On March 8, Chief of University Police Dolores Stafford announced a new notification policy in a Hatchet letter to the editor (“UPD changing crime notifications to the community,” p. 4). Unlike past alerts, which were posted on paper in campus buildings, the department now sends out a blast e-mail regarding any crime alert to members of the GW community. UPD will also post the crime alerts in dorms on orange paper, which will not be used for any other notification.
This policy is a positive step forward from largely unnoticed notifications in buildings, many of which blended in with a sea of other flyers or were merely ripped down by students. E-mails regarding campus crime are highly visible to anyone who checks his or her e-mail, and they can reach members of the community who may not pass by prominent posting locations.
The blast e-mail regarding the March 9 assault was one of the first sent out under the new policy, but this apparent crime is surely not the first to be noticed by students this semester. In February, a female student reported that an unidentified man assaulted her in an Academic Center classroom shortly after 9 a.m.
In a school year that has apparently had more than its fair share of criminal activity, e-mail crime alerts are important to students, staff and faculty. It is important to remember, however, that these alerts make campus crime even more visible and will no doubt fuel perceptions that campus safety is increasingly in jeopardy.

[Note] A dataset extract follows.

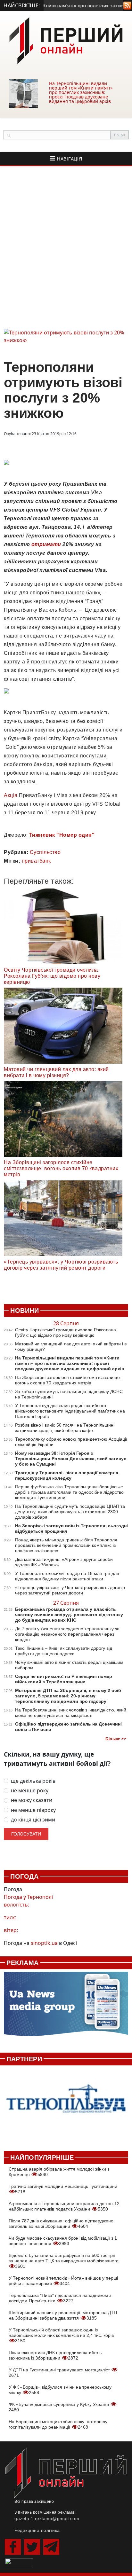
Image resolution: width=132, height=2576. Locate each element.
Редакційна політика (37, 2530)
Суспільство (45, 852)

For a University located in the heart of a major metropolitan area, reports of criminal activity should not be a complete shock. It is incumbent on UPD and administrators, however, to evaluate the driving forces behind what appears to be an increasingly dangerous campus and the effect they will have on the GW community.

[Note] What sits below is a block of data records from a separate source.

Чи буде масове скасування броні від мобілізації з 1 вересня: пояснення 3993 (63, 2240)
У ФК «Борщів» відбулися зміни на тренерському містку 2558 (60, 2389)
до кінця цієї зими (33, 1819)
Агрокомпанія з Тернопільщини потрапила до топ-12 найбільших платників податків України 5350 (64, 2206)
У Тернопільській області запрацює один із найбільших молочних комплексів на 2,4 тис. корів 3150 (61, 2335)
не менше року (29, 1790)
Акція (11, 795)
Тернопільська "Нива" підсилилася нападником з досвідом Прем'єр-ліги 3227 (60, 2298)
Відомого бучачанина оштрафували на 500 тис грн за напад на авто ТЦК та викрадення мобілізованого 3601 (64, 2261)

The assault near the State Plaza Hotel occurred in the early morning hours, during which crime is more expected to occur. The Academic Center attack occurred in broad daylight, however, raising questions about the security of our campus. UPD and other University officials should investigate whether current patrols and security policies are adequate to mitigate criminal activity on campus.
On another level, police and administrators will need to fight perceptions of a more dangerous GW. While the blast e-mails are a step in the right direction, open office hours at UPD headquarters or information sessions within residence halls around campus may be effective ways to educate the community about recent crime events.

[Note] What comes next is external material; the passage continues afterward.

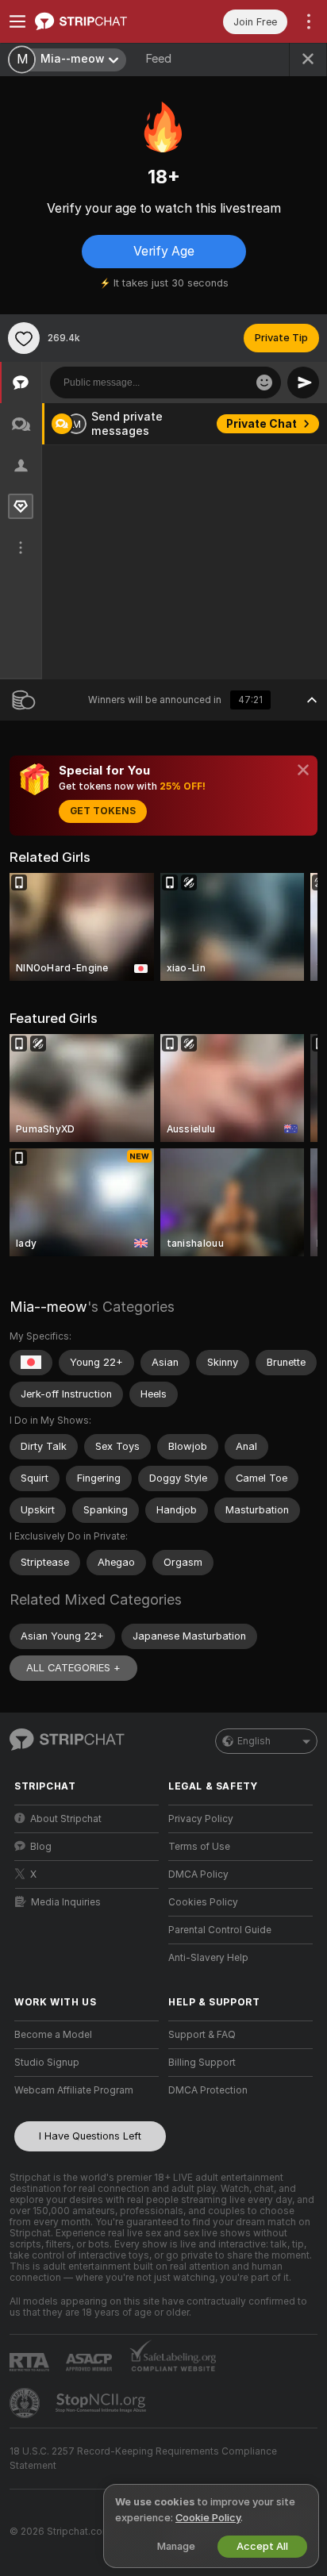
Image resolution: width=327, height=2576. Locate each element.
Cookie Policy (207, 2518)
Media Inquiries (66, 1902)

Furthermore, the increased notification and apparent increased crime may be noticed by prospective students and parents of current or potential undergraduates. Increased outreach may be necessary to limit damage to GW’s reputation, damage that could especially result from an event such as the theft that occurred in Townhouse Row during winter break.
Ultimately, an urban area is susceptible to crime, but it is GW’s job to take extra steps when such activity increases and reach out to members of the community who may be alarmed by the trend. While the blast e-mail notifications are a good start, a follow-up policy to thoroughly investigate the driving forces behind campus crime and keep students, staff and faculty educated is needed.